Your answer must consist of exactly the lines below, starting with the line with "Click the 保存(S) button" and going on through the line with "Given: Click green checkmark beside 考研政治", and nothing else.

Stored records
______
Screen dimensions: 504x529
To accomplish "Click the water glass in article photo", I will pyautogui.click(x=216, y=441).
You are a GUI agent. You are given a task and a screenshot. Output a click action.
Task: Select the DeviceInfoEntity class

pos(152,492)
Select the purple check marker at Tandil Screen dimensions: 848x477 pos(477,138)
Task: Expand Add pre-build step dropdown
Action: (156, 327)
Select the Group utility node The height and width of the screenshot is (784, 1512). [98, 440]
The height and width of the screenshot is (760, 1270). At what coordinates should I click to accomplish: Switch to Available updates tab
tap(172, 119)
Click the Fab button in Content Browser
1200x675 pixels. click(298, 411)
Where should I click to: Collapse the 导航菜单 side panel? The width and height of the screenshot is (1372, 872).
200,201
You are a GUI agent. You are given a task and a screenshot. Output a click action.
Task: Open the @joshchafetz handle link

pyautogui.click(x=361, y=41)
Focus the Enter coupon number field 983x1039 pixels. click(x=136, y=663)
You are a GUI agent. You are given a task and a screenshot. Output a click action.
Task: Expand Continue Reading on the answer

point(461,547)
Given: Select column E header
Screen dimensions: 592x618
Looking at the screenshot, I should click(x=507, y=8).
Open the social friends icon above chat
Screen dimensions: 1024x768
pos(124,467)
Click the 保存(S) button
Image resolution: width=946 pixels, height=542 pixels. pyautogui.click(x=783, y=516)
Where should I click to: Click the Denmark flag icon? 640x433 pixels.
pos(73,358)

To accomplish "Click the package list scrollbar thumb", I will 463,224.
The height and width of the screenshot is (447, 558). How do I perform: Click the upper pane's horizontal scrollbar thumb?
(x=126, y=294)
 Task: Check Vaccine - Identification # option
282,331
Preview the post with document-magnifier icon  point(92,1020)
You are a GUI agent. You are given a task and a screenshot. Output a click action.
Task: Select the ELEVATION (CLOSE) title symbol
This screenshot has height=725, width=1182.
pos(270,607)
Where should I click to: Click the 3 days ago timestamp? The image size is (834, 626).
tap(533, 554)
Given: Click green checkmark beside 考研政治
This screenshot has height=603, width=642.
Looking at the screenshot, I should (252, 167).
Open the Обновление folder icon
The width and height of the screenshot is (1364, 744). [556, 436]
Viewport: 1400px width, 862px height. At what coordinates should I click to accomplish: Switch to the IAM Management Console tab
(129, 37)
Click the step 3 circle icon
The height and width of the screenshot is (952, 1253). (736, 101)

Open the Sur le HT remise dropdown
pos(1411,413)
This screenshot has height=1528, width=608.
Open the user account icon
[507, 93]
______
Response area:
Click the 保存(S) button
Image resolution: width=946 pixels, height=542 pixels. pyautogui.click(x=783, y=516)
Where should I click to: Click the Denmark flag icon? 640x433 pixels.
pos(73,358)

To accomplish "Click the package list scrollbar thumb", I will 463,224.
The height and width of the screenshot is (447, 558). How do I perform: Click the upper pane's horizontal scrollbar thumb?
(x=126, y=294)
 Task: Check Vaccine - Identification # option
282,331
Preview the post with document-magnifier icon  point(92,1020)
You are a GUI agent. You are given a task and a screenshot. Output a click action.
Task: Select the ELEVATION (CLOSE) title symbol
This screenshot has height=725, width=1182.
pos(270,607)
Where should I click to: Click the 3 days ago timestamp? The image size is (834, 626).
tap(533, 554)
Given: Click green checkmark beside 考研政治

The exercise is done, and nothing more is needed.